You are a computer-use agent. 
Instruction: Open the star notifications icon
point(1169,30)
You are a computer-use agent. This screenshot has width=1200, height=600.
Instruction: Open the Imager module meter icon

::::::::::

> _Task goal_: Retype the stretch of rows from the line containing "You are a computer-use agent. This" through the last of the rows, keeping every character unchanged.

> _Solution to this task_:
You are a computer-use agent. This screenshot has width=1200, height=600.
Instruction: Open the Imager module meter icon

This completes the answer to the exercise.